Prompt
Copy out all of the following material word for word, with every line kept as it is.
--- --- ---
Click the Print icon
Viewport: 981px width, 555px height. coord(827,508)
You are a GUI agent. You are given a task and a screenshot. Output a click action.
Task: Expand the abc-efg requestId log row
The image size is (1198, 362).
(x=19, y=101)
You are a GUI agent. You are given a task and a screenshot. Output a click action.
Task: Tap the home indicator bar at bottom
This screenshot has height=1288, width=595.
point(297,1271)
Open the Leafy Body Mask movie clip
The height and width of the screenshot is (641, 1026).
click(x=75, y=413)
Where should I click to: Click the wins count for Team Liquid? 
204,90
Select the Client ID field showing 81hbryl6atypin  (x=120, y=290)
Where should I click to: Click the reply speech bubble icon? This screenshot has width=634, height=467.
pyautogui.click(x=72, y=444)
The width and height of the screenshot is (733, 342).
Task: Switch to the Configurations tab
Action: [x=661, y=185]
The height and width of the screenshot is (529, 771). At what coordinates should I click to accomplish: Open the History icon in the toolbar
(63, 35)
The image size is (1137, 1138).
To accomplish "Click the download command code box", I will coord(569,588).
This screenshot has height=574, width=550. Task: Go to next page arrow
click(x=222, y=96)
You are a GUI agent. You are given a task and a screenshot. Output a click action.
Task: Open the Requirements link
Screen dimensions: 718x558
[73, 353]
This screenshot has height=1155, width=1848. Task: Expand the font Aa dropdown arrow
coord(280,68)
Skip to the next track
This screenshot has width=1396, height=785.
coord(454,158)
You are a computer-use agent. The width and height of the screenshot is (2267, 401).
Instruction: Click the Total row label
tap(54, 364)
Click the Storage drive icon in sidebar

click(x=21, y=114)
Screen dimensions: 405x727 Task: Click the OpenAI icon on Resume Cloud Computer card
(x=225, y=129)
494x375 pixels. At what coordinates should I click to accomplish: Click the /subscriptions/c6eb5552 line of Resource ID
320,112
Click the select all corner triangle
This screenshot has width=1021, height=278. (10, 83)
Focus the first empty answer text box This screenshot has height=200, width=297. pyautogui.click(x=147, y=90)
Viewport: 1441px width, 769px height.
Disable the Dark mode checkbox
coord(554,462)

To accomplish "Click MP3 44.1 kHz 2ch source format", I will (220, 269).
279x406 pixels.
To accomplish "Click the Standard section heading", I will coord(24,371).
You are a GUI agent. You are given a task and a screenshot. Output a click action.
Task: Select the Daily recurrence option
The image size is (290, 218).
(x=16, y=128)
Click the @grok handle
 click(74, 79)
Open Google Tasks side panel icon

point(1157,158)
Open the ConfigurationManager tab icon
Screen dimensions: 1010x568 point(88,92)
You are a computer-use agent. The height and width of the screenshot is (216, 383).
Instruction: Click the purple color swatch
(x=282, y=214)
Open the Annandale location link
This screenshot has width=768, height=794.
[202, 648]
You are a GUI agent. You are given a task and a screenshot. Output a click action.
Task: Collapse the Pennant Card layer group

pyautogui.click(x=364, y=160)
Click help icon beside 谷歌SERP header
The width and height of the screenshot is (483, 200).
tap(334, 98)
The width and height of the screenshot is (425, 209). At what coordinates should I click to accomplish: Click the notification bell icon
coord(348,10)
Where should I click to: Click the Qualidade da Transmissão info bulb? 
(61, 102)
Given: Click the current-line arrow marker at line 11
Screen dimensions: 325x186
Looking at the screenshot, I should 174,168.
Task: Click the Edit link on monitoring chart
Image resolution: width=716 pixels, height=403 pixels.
--- --- ---
Response to the exercise
Click the Print icon
Viewport: 981px width, 555px height. coord(827,508)
You are a GUI agent. You are given a task and a screenshot. Output a click action.
Task: Expand the abc-efg requestId log row
The image size is (1198, 362).
(x=19, y=101)
You are a GUI agent. You are given a task and a screenshot. Output a click action.
Task: Tap the home indicator bar at bottom
This screenshot has height=1288, width=595.
point(297,1271)
Open the Leafy Body Mask movie clip
The height and width of the screenshot is (641, 1026).
click(x=75, y=413)
Where should I click to: Click the wins count for Team Liquid? 
204,90
Select the Client ID field showing 81hbryl6atypin  (x=120, y=290)
Where should I click to: Click the reply speech bubble icon? This screenshot has width=634, height=467.
pyautogui.click(x=72, y=444)
The width and height of the screenshot is (733, 342).
Task: Switch to the Configurations tab
Action: [x=661, y=185]
The height and width of the screenshot is (529, 771). At what coordinates should I click to accomplish: Open the History icon in the toolbar
(63, 35)
The image size is (1137, 1138).
To accomplish "Click the download command code box", I will coord(569,588).
This screenshot has height=574, width=550. Task: Go to next page arrow
click(x=222, y=96)
You are a GUI agent. You are given a task and a screenshot. Output a click action.
Task: Open the Requirements link
Screen dimensions: 718x558
[73, 353]
This screenshot has height=1155, width=1848. Task: Expand the font Aa dropdown arrow
coord(280,68)
Skip to the next track
This screenshot has width=1396, height=785.
coord(454,158)
You are a computer-use agent. The width and height of the screenshot is (2267, 401).
Instruction: Click the Total row label
tap(54, 364)
Click the Storage drive icon in sidebar

click(x=21, y=114)
Screen dimensions: 405x727 Task: Click the OpenAI icon on Resume Cloud Computer card
(x=225, y=129)
494x375 pixels. At what coordinates should I click to accomplish: Click the /subscriptions/c6eb5552 line of Resource ID
320,112
Click the select all corner triangle
This screenshot has width=1021, height=278. (10, 83)
Focus the first empty answer text box This screenshot has height=200, width=297. pyautogui.click(x=147, y=90)
Viewport: 1441px width, 769px height.
Disable the Dark mode checkbox
coord(554,462)

To accomplish "Click MP3 44.1 kHz 2ch source format", I will (220, 269).
279x406 pixels.
To accomplish "Click the Standard section heading", I will coord(24,371).
You are a GUI agent. You are given a task and a screenshot. Output a click action.
Task: Select the Daily recurrence option
The image size is (290, 218).
(x=16, y=128)
Click the @grok handle
 click(74, 79)
Open Google Tasks side panel icon

point(1157,158)
Open the ConfigurationManager tab icon
Screen dimensions: 1010x568 point(88,92)
You are a computer-use agent. The height and width of the screenshot is (216, 383).
Instruction: Click the purple color swatch
(x=282, y=214)
Open the Annandale location link
This screenshot has width=768, height=794.
[202, 648]
You are a GUI agent. You are given a task and a screenshot. Output a click action.
Task: Collapse the Pennant Card layer group

pyautogui.click(x=364, y=160)
Click help icon beside 谷歌SERP header
The width and height of the screenshot is (483, 200).
tap(334, 98)
The width and height of the screenshot is (425, 209). At what coordinates should I click to accomplish: Click the notification bell icon
coord(348,10)
Where should I click to: Click the Qualidade da Transmissão info bulb? 
(61, 102)
Given: Click the current-line arrow marker at line 11
Screen dimensions: 325x186
Looking at the screenshot, I should 174,168.
Task: Click the Edit link on monitoring chart
Image resolution: width=716 pixels, height=403 pixels.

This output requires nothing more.